Presolar grains
Presolar grains (also called stardust) are minerals that predate the formation of our solar system and formed within outer gases of earlier stars. They can be seen as a palpable source of information on stellar processes, complementary to the observation of electromagnetic radiation collected by telescopes. Although very rare and very small (micrometer to submicrometer-sized), they can be recognizable by their unusual isotopic compositions, which are completely different from isotopic compositions of materials from our solar system. Presolar grains form within outflowing and cooling gases from evolved stars, such as red giants or supernovae. Their isotopic compositions are key to understanding nucleosynthesis and the galactic chemical evolution. Nuclear reactions in stars produce elements with a wide range of isotopic compositions, which are dependent on the properties of the star. Among the different mineral species that presolar grains make, silicon carbides (SiC) are the most studied grains, due to their relatively easy isolation from meteorites. In the last decades, the isotopic analysis of presolar SiC grains have allowed to define different types of grains having specific ranges of isotopic compositions, which are indicative of the different stellar environments where they form. While the origin of these grains are still uncertain, their classification into different types unable discussing their properties and evaluating their origin. In two studies published in 2021 and 2022 in the Astrophysical Journal Letters (Boujibar et al. 2021), we have used machine learning algorithms to evaluate the classification of presolar SiC grains.
The classification of presolar SiC grains was evaluated using cluster analysis, a machine learning algorithm that statistically determines groups of samples that have similar features. Figures on the right show the comparison between the traditional classification (e.g. Zinner et al. 2014, Treatise on Geochemistry) and the results of cluster analysis (Boujibar et al. 2021, ApJL). Using density distribution plots, we found that the presolar grain database (PGD) contains several analysis of grains which were likely contaminated (see peak). These grains were removed from the data before running cluster analysis. Liu et al. (2021, ApJL) subsequently showed that it likely represents surface contamination that can be overcome by presputtering to expose clean surfaces.
One main finding for this clustering is that most Y and Z grains are clustered jointly, suggesting that previous use of a divider at 12C/13C = 100 was arbitrary. Other findings include three clusters for mainstream (MS) grains, in which one cluster has a compact core of grains with a narrow range of C and Si isotopic compositions (see density distribution below cluster 9 in orange).

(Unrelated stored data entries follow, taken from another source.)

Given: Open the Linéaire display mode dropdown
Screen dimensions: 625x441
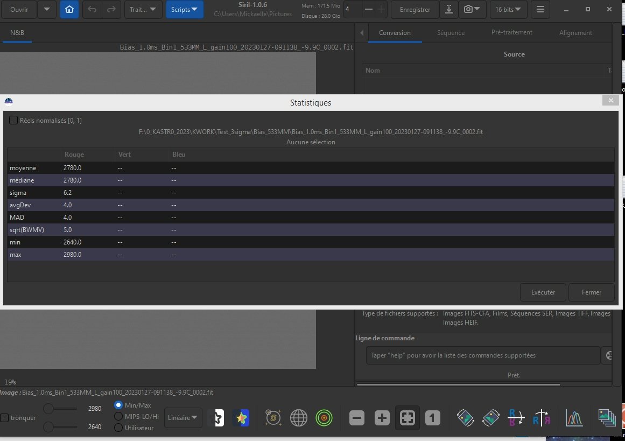Looking at the screenshot, I should click(x=183, y=418).

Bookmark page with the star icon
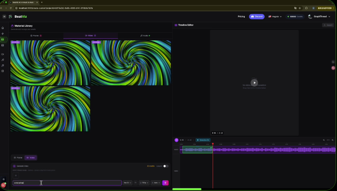click(299, 8)
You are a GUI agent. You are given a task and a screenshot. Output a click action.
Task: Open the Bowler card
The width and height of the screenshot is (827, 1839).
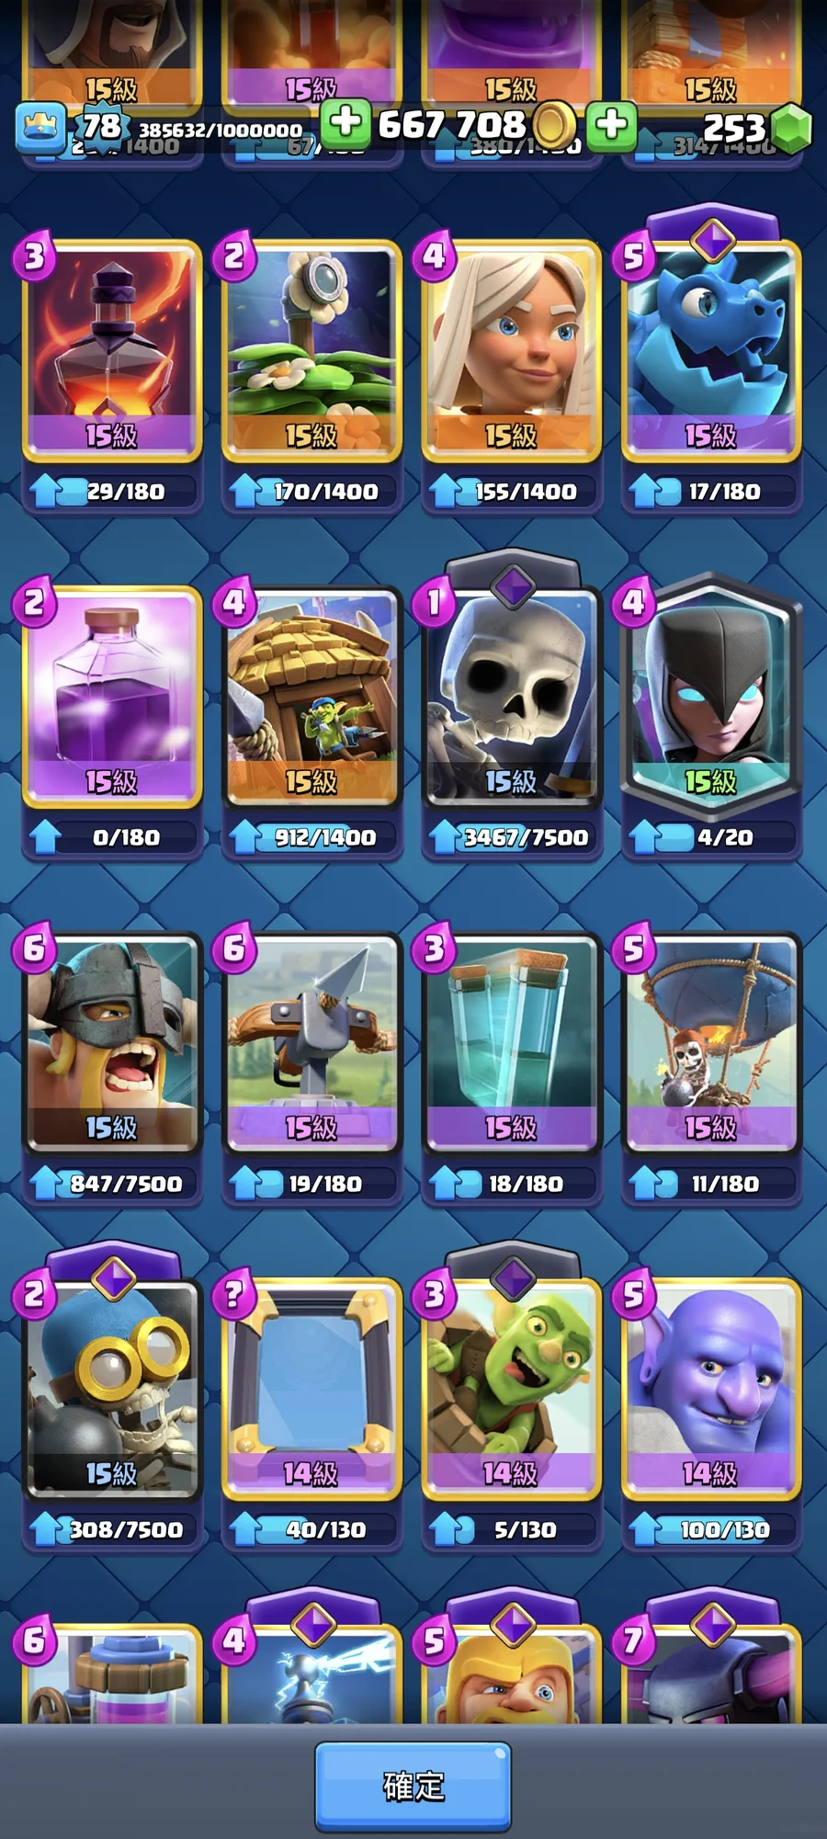711,1389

This cluster highlights the possible enhanced production of stars of similar mass and metallicity in our solar neighborhood (Boujibar et al. 2021).
Results mentioned above were derived from isotopic ratios of C (C12/C13), N (14N/15N), Si (29Si/28Si and 30Si/28Si). These are most common data for presolar SiC grains. Considering the additional inferred Al isotopic ratios 26Al/27Al produces a smaller dataset and slightly different results. The most important result was the discovery of a cluster of MS grains having simultaneous 15N and 26Al enrichments (see pink cluster 8 on the left) .